Take 1 Step When Infusions Involve Multiple Substances

Be careful if you're reporting hydration therapy for drug administration fluid

You can avoid submitting an incorrect coding combination and pinpoint the correct code for multiple- substance infusions if you use these tips and guidelines.

CPT Codes introduced a new section this year titled “Hydration, Therapeutic, Prophylactic, and Diagnostic Injections and Infusions (Excludes Chemotherapy).” In the February Pediatric Coding Alert, we discussed the important new codes 90760-90761, but additional new codes that will be useful to pediatric subspecialists include 90765-90768.

Match 90765-90768 With These Terms

When your pediatric staff members administer infusions with more than one substance, your first step is to identify the material’s status. You may specify the IV infusion with one base code and three add-on codes:
 
• 90765--Intravenous infusion, for therapy, prophylaxis, or diagnosis (specify substance or drug); initial, up to 1 hour

• +90766--… each additional hour, up to 8 hours (list separately in addition to code for primary procedure)

• +90767--… additional sequential infusion, up to one hour (list separately in addition to code for primary procedure)

• +90768--… concurrent infusion (list separately in addition to code for primary procedure).

IV infusion codes 90765-90768 require you to know these terms:

Initial--You should report 90765-90766 for the initial infusion that represents “the key or primary reason for the encounter, regardless of the order that the injections occur,” says Rhonda Buckholtz, CPC, practice administrator at Wolf Creek Medical Associates in Oil City, Pa.

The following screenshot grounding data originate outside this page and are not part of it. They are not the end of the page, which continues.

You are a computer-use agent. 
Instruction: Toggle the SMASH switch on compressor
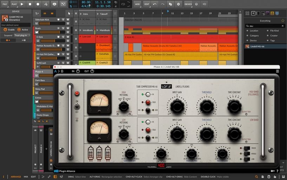pos(246,148)
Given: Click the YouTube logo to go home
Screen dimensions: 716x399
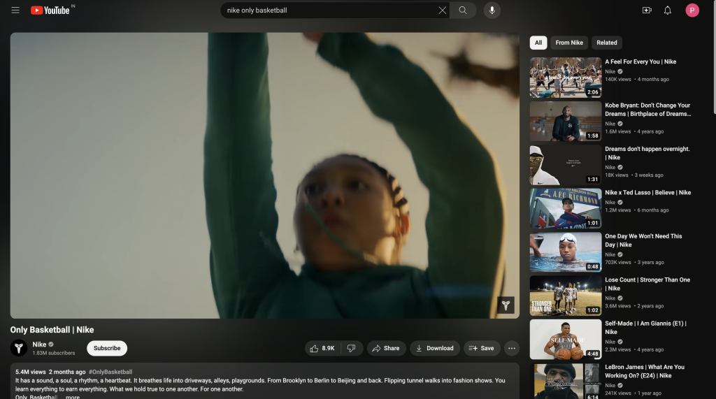Looking at the screenshot, I should point(50,10).
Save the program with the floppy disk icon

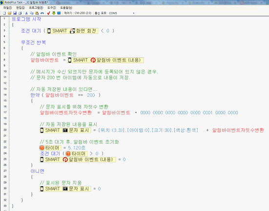pyautogui.click(x=15, y=13)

Be careful: Staff may administer the drug that counts as the initial infusion in a second or third IV bag.

Sequential--Use 90767 to describe an infusion of a different drug immediately following the initial infusion. Catch: “If there is more than one substance in the bag, you would only use the code once,” Buckholtz says. CPT intends the administration codes to capture “the separate work of administration and access and not the inclusion of multiple agents in a bag prepared prior to access.”

Concurrent--When staff members administer multiple infusions through the same IV line, you should assign 90768, says Buckholtz, who is also president of the Oil City Chapter of the American Academy of Professional Coders. Warning: “Report 90768 only once per encounter,” according to CPT’s parenthetical note following 90768.

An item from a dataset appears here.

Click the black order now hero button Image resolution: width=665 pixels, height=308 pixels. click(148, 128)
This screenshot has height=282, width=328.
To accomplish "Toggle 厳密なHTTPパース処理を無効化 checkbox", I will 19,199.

Include Incidental Hydration in Drug Infusion Code

You now know how to code for infusions involving multiple drugs, but do you know which rules apply to infusions of saline solution with medication? You shouldn’t separately report fluid that you use to administer drugs, says Cindy Parman, CPC, CPC-H, RCC, co-owner of Coding Strategies Inc. in Powder Springs, Ga., and president of the Academy’s National Advisory Board. “The CPT guidelines classify this as incidental hydration.”

Example: A pediatrician administers Phenergan and a 250-cc bag of common saline solution through an IV for a patient with diarrhea and vomiting. The infusion lasts 30 minutes.

In this case, you should code only the drug infusion (90765) and the medication (J2250, Injection, midazolam HCl, per 1 mg) if you supplied the Phenergan, says Patricia Davis, CPC, business office supervisor at Middlesex Health System Primary Care in Middletown, Conn. “Because the physician administers the drug through the same IV, coding both the hydration and the drug infusion would be double-dipping.”